Monday, November 24, 2008


I am still enjoying the joys of using my homegrown sweet potatoes, although running out of new ideas. This weekend I decided to try them whipped with a chipotle twist.

3 medium sweet potatoes,
3 medium potatoes,

Boil together with a tsp salt.
When soft, drain and mash.

Then Add
2 tbsp butter
1/4 cup sour cream,
1 chipotle pepper,from a can of chipotles in adobo sauce, chopped small
1-2 tbsp of the adobo sauce, depending on how hot you like it.
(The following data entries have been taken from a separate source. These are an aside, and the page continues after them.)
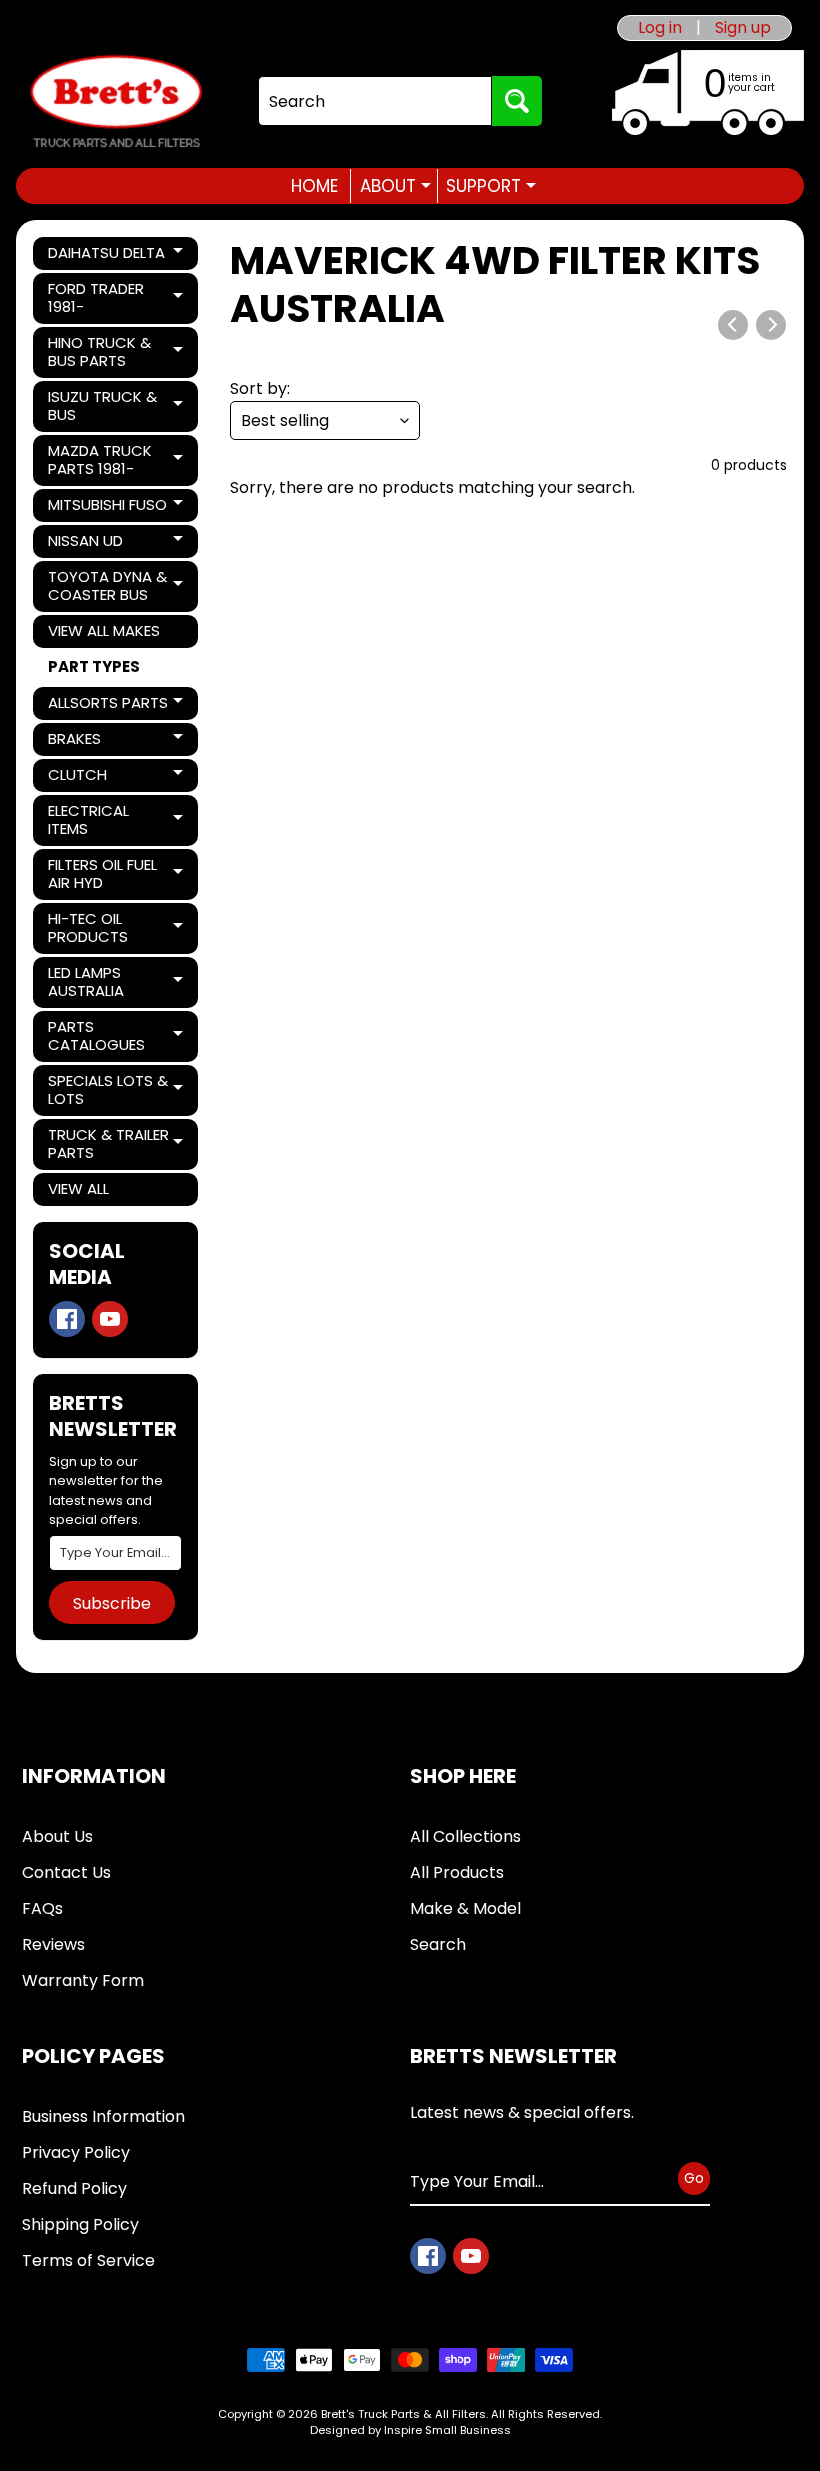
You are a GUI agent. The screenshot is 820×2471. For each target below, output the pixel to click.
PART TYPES (94, 666)
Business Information (103, 2116)
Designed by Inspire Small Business (410, 2430)
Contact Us (66, 1872)
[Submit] (517, 101)
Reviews (53, 1944)
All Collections (465, 1836)
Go (694, 2178)
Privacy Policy (76, 2152)
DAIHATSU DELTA (116, 256)
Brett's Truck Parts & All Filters (403, 2414)
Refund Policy (74, 2188)
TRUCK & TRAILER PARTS (116, 1143)
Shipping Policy (80, 2224)
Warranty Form (83, 1980)
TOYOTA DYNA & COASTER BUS (116, 585)
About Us (57, 1836)
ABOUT (395, 186)
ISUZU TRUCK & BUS (116, 405)
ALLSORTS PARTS (116, 706)
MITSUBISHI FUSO (116, 508)
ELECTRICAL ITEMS (116, 819)
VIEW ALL (78, 1188)
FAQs (42, 1908)
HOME (314, 186)
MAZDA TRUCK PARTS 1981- (116, 459)
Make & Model (465, 1908)
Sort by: (260, 388)
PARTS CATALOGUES (116, 1035)
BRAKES (116, 742)
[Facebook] (67, 1319)
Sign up (743, 28)
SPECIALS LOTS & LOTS (116, 1089)
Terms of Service (88, 2260)
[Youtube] (110, 1319)
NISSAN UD (116, 544)
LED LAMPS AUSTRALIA (116, 981)
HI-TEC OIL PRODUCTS (116, 927)
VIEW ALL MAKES (104, 630)
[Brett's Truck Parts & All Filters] (116, 101)
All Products (457, 1872)
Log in (660, 28)
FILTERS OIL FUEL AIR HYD (116, 873)
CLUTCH (116, 778)
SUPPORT (491, 186)
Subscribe (112, 1603)
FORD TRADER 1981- (116, 297)
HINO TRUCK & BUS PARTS (116, 351)
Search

Now use a hand mixer to blend everything together until smooth.
Test for seasoning before serving.

This recipe produced a wonderfully smokey, spicy whipped mash which I served with BBQ'd ribs. I am trying to clear out the pantry and freezer at the moment so when I found some ribs in the freezer, which we hadn't got around to grilling over the summer, and a selection of bottled BBQ sauces in the pantry I decided to try something out! I put the ribs in the slow cooker and poured over a bottle of one of the aforementioned sauces, turned it on to low, then went about my business for the day. When I returned home in the evening the kitchen was smelling divine, I so hoped the taste would live up to the delicious aroma. I was not disappointed. An easy supper dish and when served with my spicy mash, a happy husband.
I saw another recipe using yams on and I am going to try it out replacing the yams with my sweet potatoes.
I love to mix flavours, to add something unexpected especially when it works, well, that's always a bonus in my book.